**RECORDS TO PROCESS:**

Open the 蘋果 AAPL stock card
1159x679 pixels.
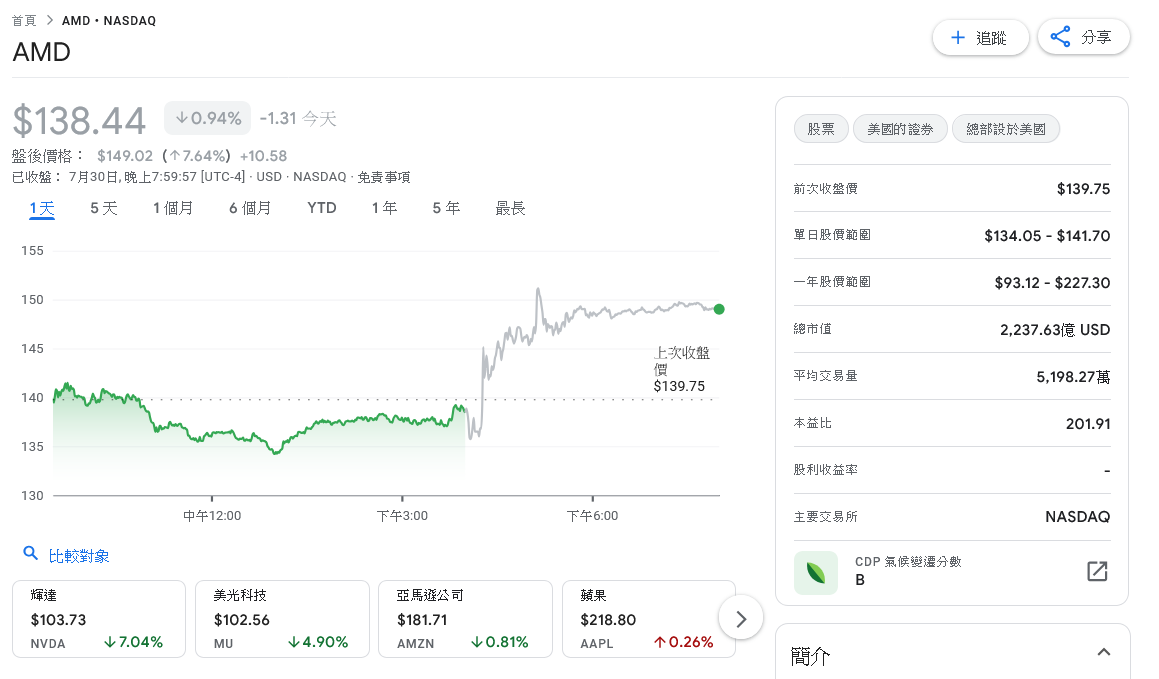[x=648, y=619]
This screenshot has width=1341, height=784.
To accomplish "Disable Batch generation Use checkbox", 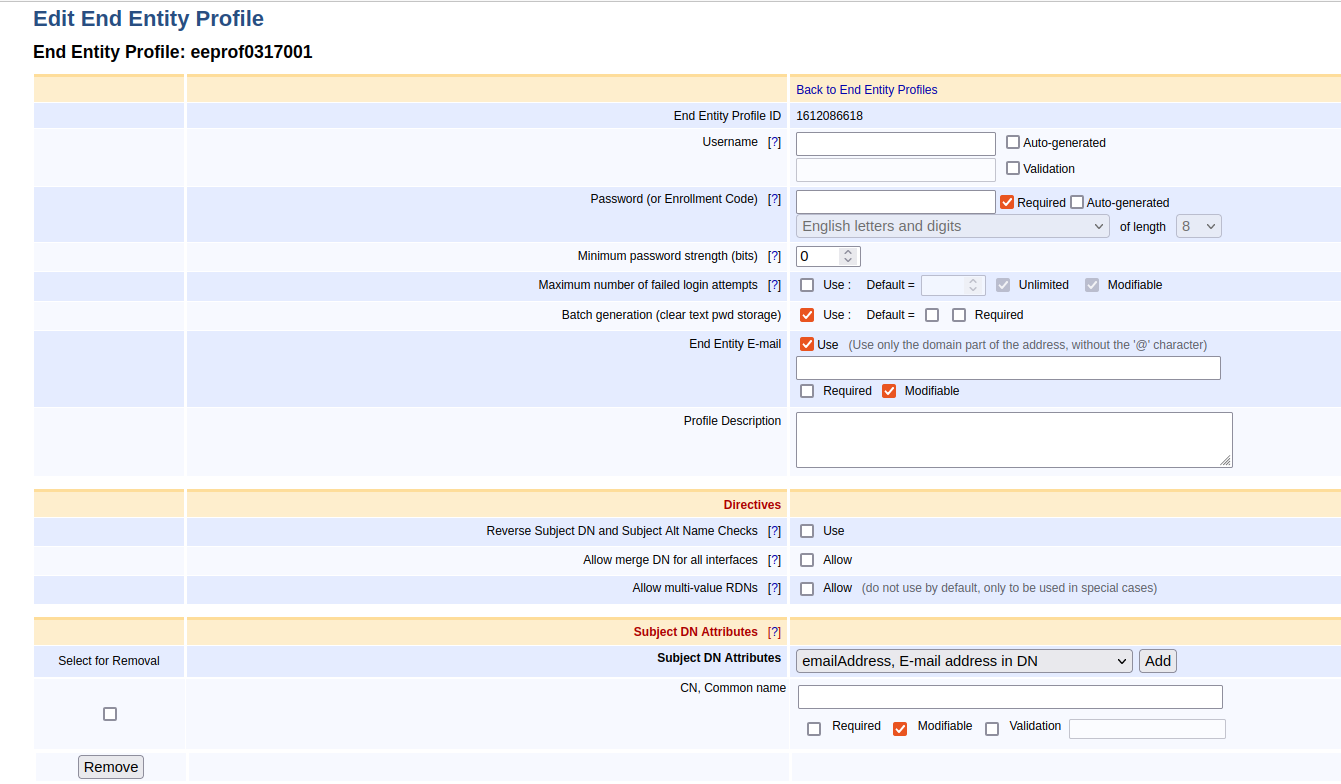I will 807,315.
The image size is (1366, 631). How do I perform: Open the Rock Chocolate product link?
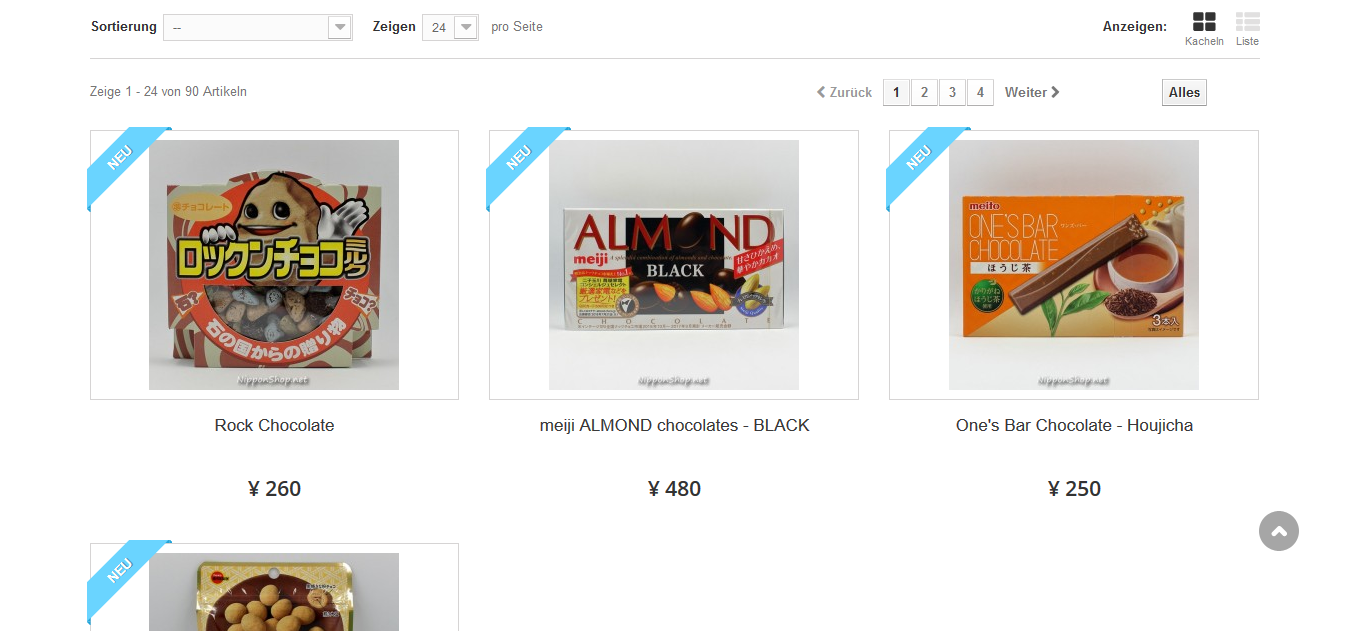point(274,425)
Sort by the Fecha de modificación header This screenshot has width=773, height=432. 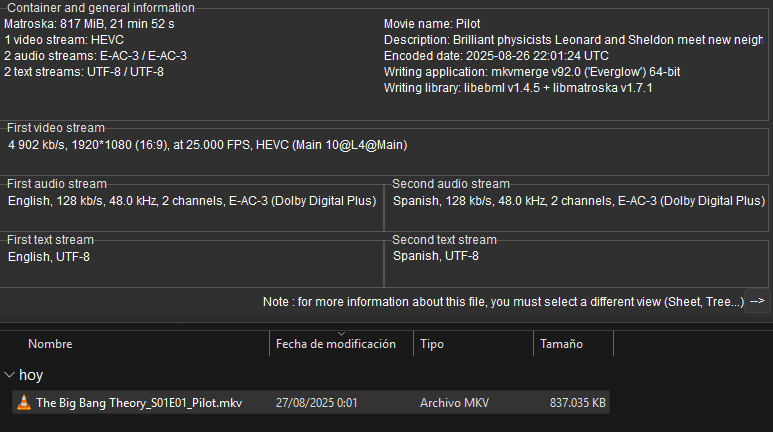pos(336,344)
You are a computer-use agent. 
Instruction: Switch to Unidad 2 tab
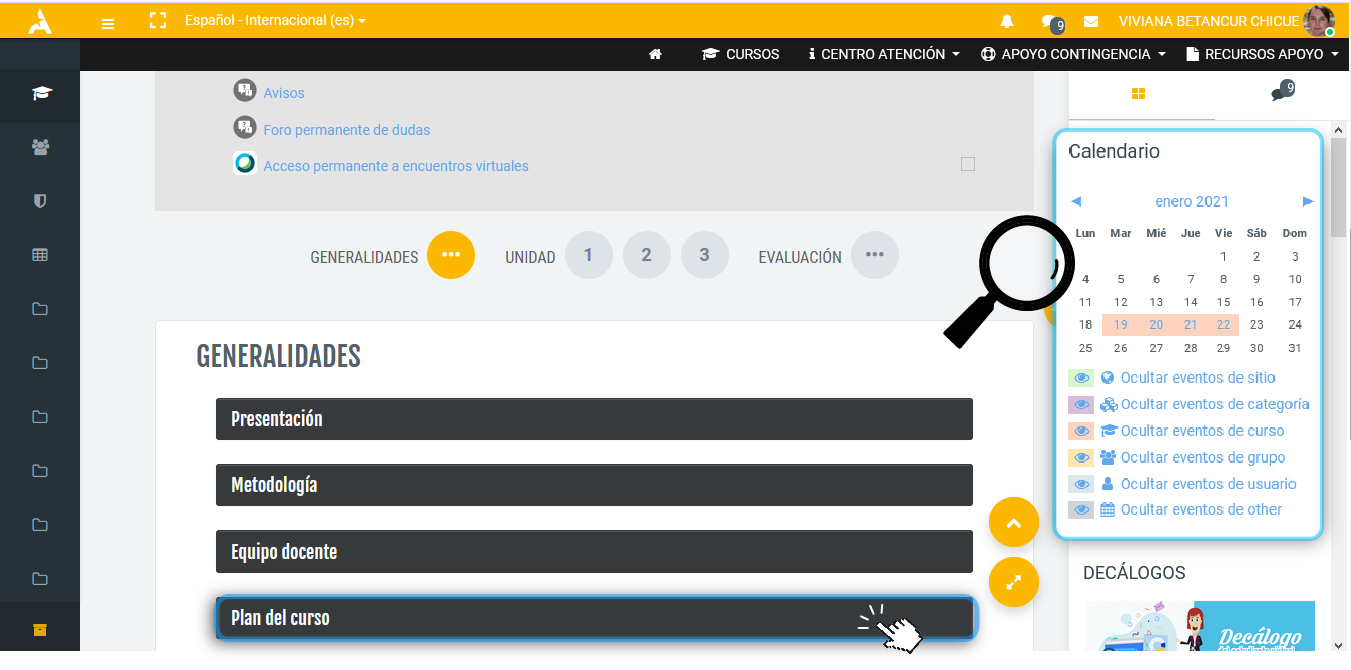(646, 255)
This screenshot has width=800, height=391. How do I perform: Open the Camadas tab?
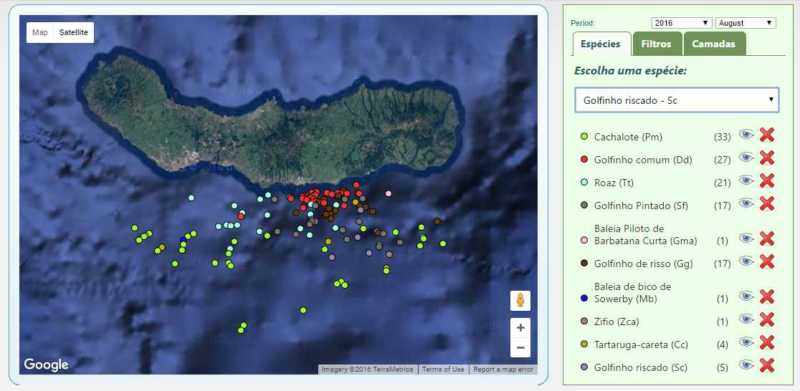(x=714, y=44)
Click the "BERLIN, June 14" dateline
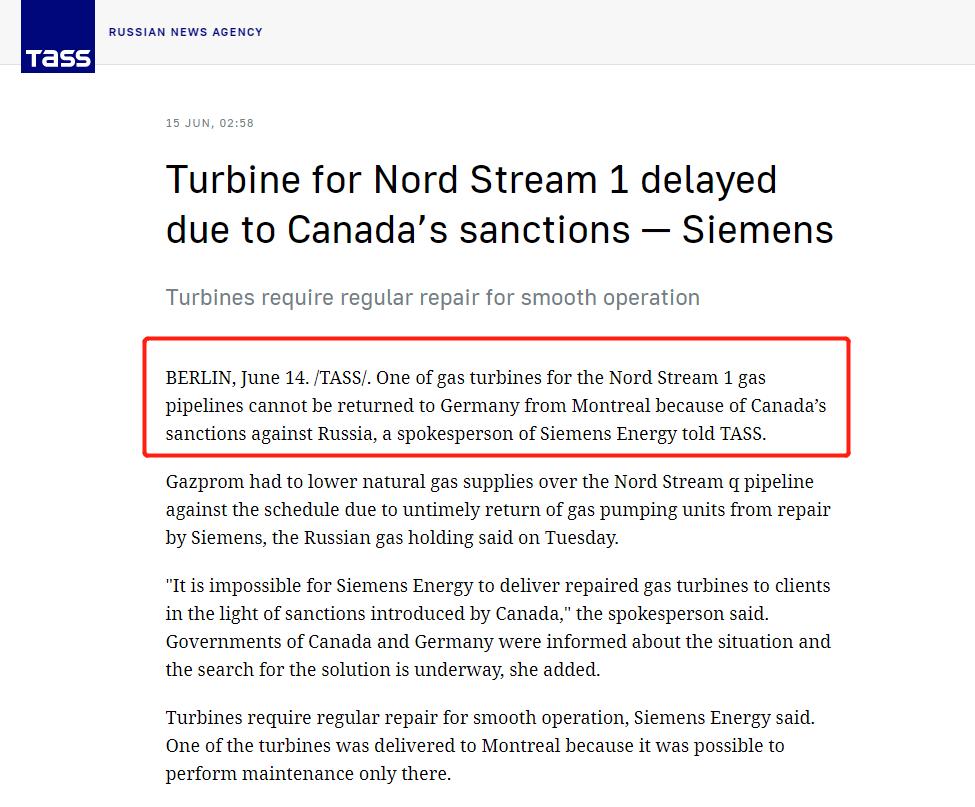Screen dimensions: 975x807 tap(236, 378)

**ABOUT THIS TASK:** Skip every picture. Repeat word for word the lines from the line holding "This screenshot has width=800, height=391." through the end of the entries above.

**SOLUTION:**
This screenshot has width=800, height=391. How do I perform: Open the Camadas tab?
(x=714, y=44)
Click the "BERLIN, June 14" dateline
Screen dimensions: 975x807 tap(236, 378)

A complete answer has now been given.